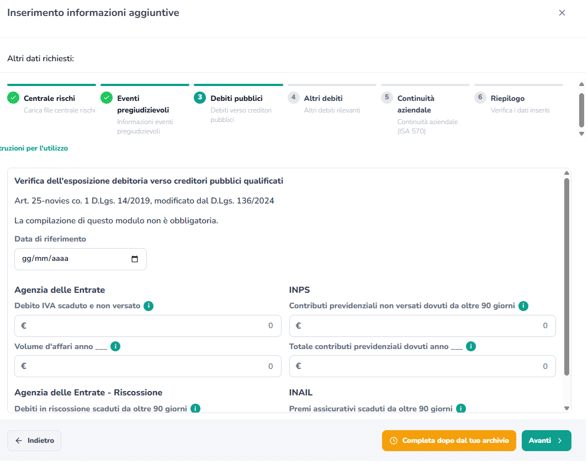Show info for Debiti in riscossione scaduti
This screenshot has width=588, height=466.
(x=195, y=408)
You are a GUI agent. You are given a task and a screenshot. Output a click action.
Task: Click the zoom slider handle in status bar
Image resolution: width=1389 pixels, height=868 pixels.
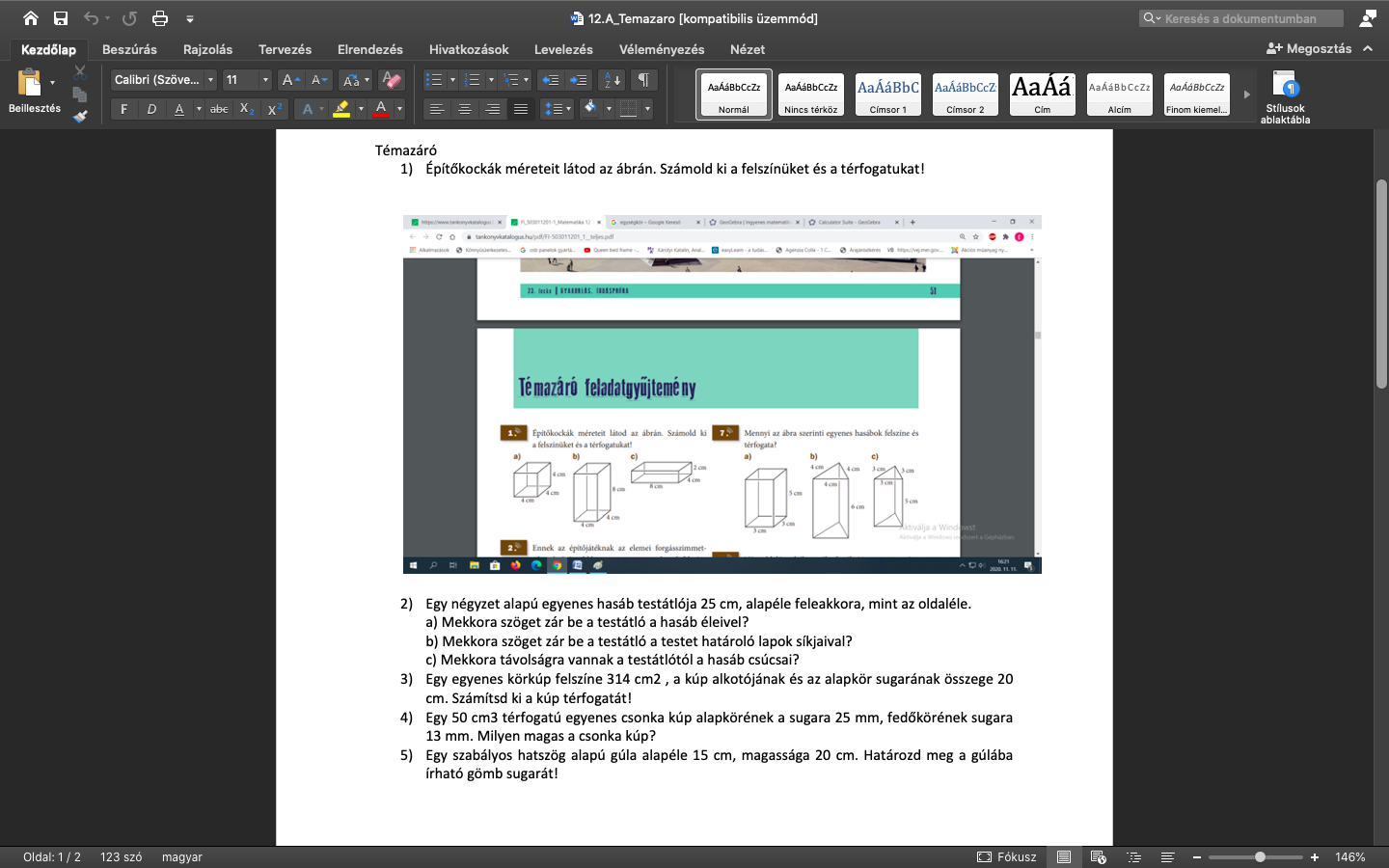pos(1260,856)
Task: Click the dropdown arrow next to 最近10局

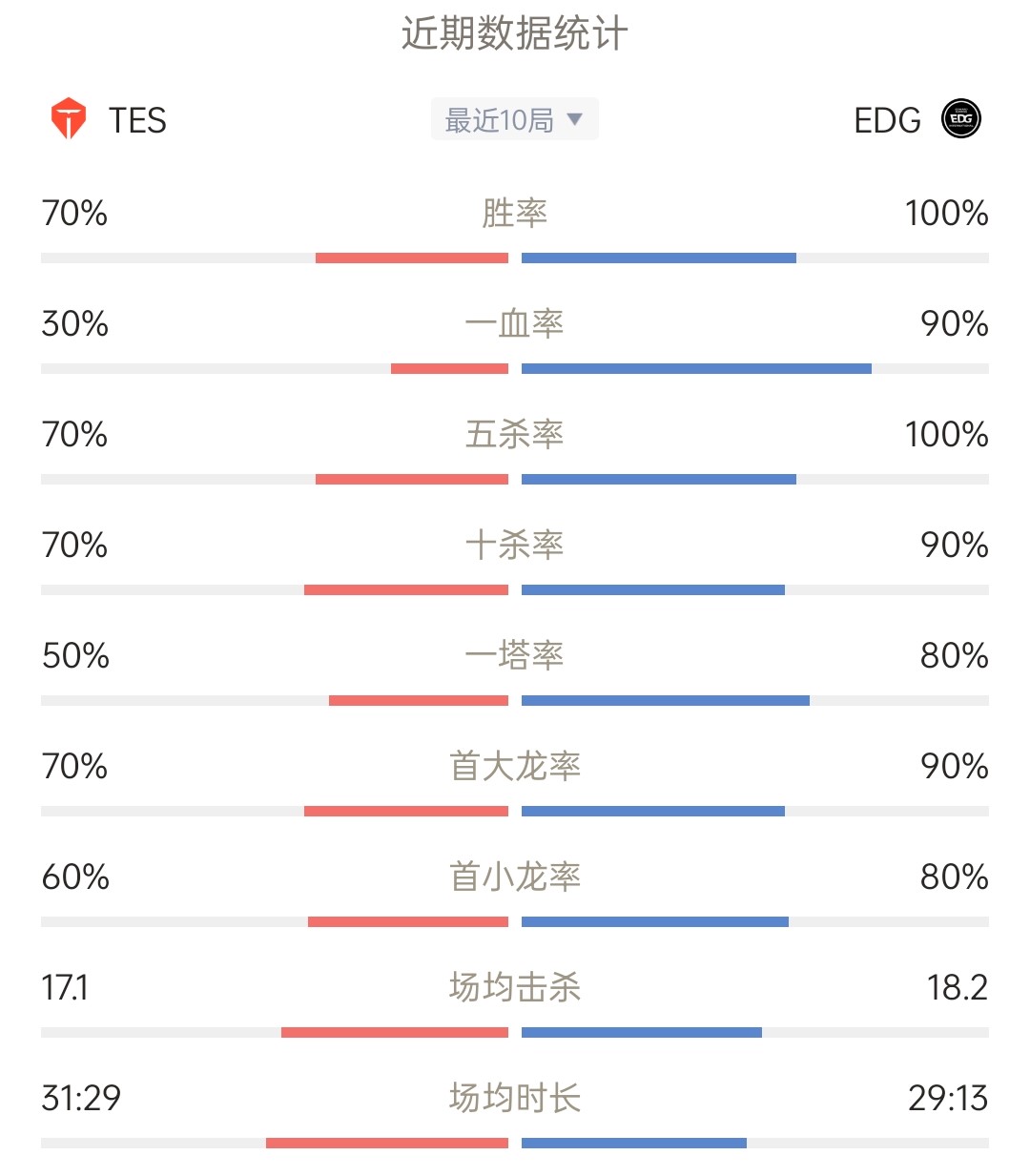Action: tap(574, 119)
* * *
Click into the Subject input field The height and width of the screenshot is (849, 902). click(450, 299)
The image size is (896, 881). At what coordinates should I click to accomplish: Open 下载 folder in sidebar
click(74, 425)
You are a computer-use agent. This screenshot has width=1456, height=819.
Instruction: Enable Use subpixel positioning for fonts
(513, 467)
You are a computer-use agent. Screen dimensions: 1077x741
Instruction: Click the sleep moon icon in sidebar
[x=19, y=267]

Task to complete: Could you find every line in the records above that has the string "agent" and copy it?

Exercise response:
You are a GUI agent. You are given a task and a screenshot. Output a click action.
You are a computer-use agent. This screenshot has width=1456, height=819.
You are a computer-use agent. Screen dimensions: 1077x741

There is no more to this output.